Notice that all files that don’t exist on the /experiments/new_ad_format/ folder will be used from the default paths. The /resolved/ tree is not part of the code base, it only exists during runtime.

Fulfilling the Maintainability goals

Let’s go over our Design Principles to understand why this design achieves all the required traits so far.

  • Immediately disposable: Delete the /new_ad_format/ folder and the experiment is gone.
  • Upfront costs: It is possible to write tests against different variations (more on that later on this document). Also conflicts can be detected and solved at development time, as opposed to runtime exceptions and combinations developers forgot, or were time constrained to test
  • Mnemonic source-code: The folder name can be mnemonic (new_ad_format as example above or logo_short below)
  • Analyzable:
    • There are many folder diff tools available (and we can include some on our build tools)
    • By spotting the number of files in a folder any developer can have a grasp of how complex this experiment is.

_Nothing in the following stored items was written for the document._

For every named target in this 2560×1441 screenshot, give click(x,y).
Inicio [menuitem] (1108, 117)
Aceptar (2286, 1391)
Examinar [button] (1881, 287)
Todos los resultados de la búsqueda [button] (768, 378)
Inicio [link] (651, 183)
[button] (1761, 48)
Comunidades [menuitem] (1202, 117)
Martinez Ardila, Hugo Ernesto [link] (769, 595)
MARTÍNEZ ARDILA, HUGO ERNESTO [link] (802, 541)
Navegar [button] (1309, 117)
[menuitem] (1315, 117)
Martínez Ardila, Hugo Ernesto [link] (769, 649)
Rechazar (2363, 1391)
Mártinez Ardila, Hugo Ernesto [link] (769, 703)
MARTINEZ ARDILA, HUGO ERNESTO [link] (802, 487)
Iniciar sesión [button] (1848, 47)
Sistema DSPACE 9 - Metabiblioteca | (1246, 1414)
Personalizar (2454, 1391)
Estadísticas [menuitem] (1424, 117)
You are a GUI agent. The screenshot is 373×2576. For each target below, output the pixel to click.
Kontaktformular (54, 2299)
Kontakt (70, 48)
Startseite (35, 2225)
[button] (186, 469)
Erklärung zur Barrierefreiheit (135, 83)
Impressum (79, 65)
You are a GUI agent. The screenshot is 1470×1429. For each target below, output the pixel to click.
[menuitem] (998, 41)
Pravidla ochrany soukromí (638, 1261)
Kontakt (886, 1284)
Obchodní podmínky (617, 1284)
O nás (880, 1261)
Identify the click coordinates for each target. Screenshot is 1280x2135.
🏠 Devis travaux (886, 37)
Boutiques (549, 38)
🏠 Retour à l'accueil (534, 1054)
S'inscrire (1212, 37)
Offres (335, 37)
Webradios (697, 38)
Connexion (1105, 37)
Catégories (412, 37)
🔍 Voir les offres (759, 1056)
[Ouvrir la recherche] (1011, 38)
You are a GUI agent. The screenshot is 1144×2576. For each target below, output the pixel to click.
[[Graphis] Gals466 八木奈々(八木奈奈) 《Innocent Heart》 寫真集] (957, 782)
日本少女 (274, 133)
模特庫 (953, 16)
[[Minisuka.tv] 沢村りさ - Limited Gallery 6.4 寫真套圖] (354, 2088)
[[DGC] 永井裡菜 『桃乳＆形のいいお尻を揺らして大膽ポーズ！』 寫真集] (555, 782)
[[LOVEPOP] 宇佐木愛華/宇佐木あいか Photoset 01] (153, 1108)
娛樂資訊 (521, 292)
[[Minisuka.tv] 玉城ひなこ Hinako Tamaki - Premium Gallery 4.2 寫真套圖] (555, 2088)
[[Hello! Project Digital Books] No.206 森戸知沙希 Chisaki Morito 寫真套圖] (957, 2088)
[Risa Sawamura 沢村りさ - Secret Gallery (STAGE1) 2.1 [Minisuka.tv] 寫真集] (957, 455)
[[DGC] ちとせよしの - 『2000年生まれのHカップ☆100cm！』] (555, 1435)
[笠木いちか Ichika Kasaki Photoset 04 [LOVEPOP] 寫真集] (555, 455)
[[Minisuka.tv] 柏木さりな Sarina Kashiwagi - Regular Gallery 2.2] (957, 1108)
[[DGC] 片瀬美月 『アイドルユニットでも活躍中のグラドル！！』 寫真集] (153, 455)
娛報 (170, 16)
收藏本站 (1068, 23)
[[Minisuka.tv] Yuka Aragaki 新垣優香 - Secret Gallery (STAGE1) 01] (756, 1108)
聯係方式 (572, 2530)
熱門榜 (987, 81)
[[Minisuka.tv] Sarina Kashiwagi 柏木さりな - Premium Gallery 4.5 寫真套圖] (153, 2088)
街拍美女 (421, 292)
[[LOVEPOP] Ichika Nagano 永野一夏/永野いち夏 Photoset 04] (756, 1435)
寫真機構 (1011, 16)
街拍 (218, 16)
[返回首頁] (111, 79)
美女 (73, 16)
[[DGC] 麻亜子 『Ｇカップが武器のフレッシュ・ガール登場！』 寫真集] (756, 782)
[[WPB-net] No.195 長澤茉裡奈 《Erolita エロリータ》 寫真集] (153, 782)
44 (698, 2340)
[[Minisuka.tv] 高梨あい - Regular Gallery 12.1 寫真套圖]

visualization of development tree and source maps in different browsers

The above image was taken from a real production variation on Yahoo Mobile Search code base (experiment run mid 2015) and developer environment using source maps.

Also, there are additional developer benefits of using this pattern. On the developer tools you can open/list all the files that affect the experiment:

source maps auto completion in chrome based on mnemonic variation name

Also, here is a window comparison viewing default experience (base, or control variation) versus the implementation of a different logo.

visual outcome of a variation and source maps tree comparison

And here is a diff comparison of one variation to the other.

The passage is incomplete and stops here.